In late February, Best Buy Co Inc BBY announced plans for a lease-to-own partnership with Progressive Leasing, a subsidiary of Aaron's, Inc. AAN.
The partnership could potentially add 2-5 percent to Best Buy’s sales over the next two to three years, according to KeyBanc Capital Markets.
The Analyst
KeyBanc Capital Markets’ Bradley Thomas maintains a Sector Weight rating on Best Buy.
The Thesis
The lease-to-own offer will be available at around two-thirds of Best Buy’s stores, and nearly all products in those stores will be eligible, Thomas said in a Tuesday note.
The consumer electronics retailer began with a pilot that was found to drive improved transactions and inspired more confidence in the Best Buy credit card, the analyst said.
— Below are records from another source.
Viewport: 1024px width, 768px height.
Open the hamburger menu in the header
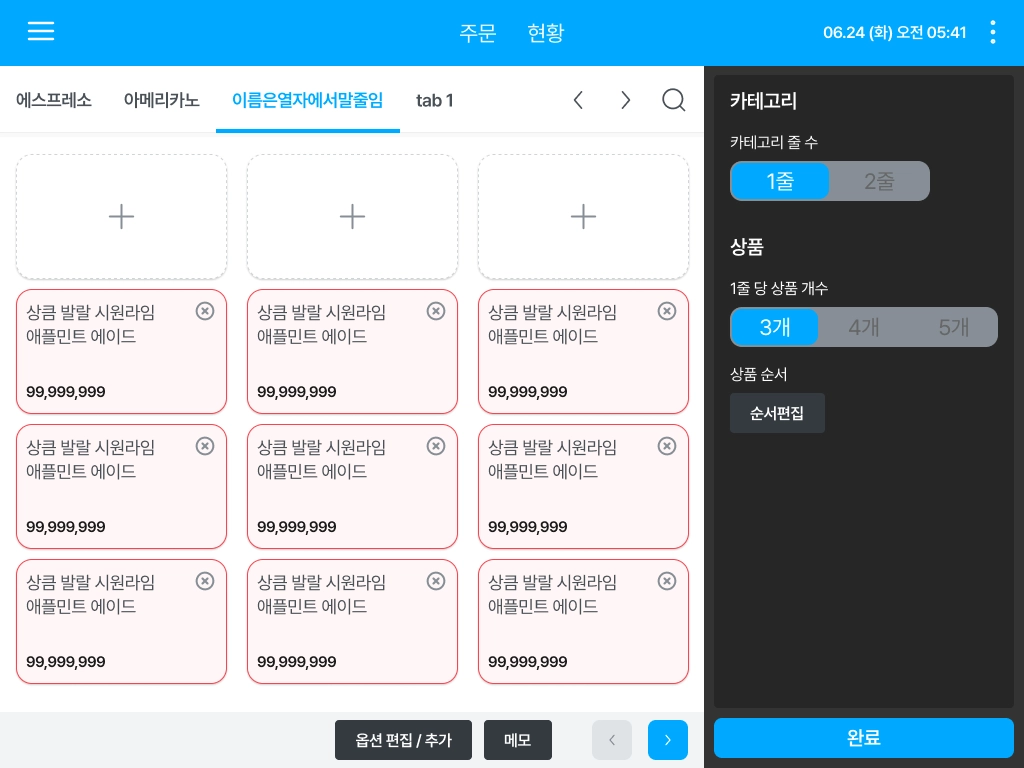pos(40,31)
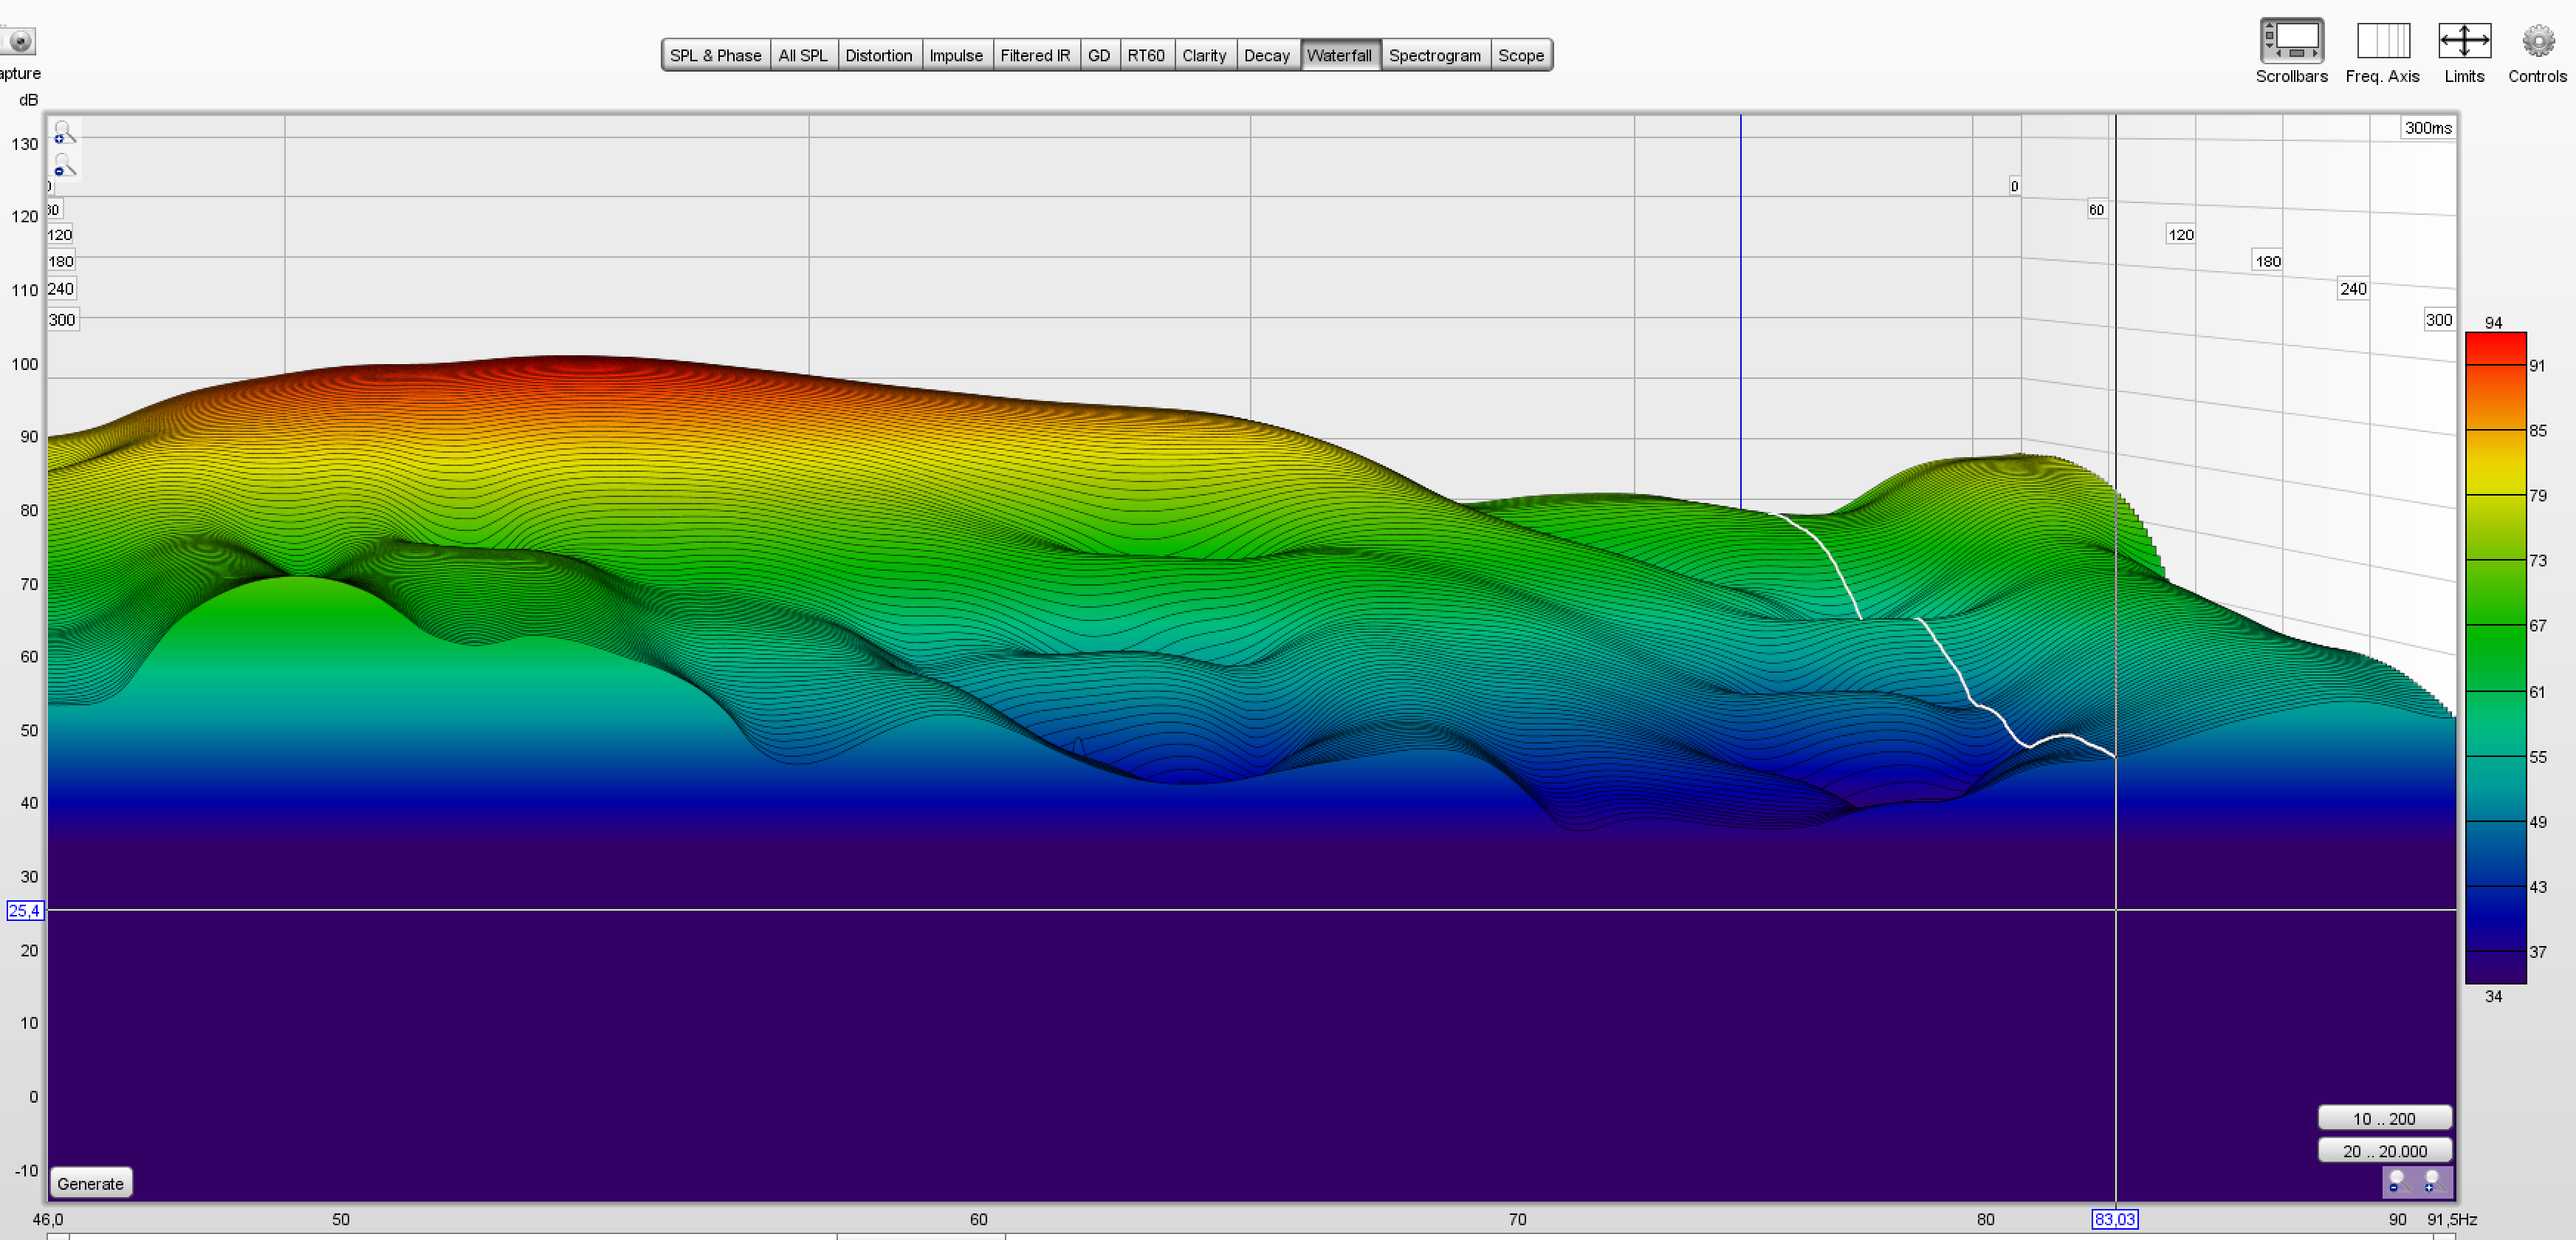This screenshot has height=1240, width=2576.
Task: Open the Filtered IR tab
Action: (x=1034, y=55)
The Progressive Leasing partnership holds no credit risk for Best Buy, as the company will be paid full retail prices by Progressive, he said.
Progressive’s success at other retailers suggests the plan could boost Best Buy’s sales by 2-5 percent over the next two to three years, Thomas said.
“We estimate Progressive will contribute 50-100 bps this year to BBY comps, but see this as having upside potential depending on the pace of the rollout and success of in-store execution.”
Price Action
Best Buy shares were trading slightly higher at $68.39 at the time of publication Thursday.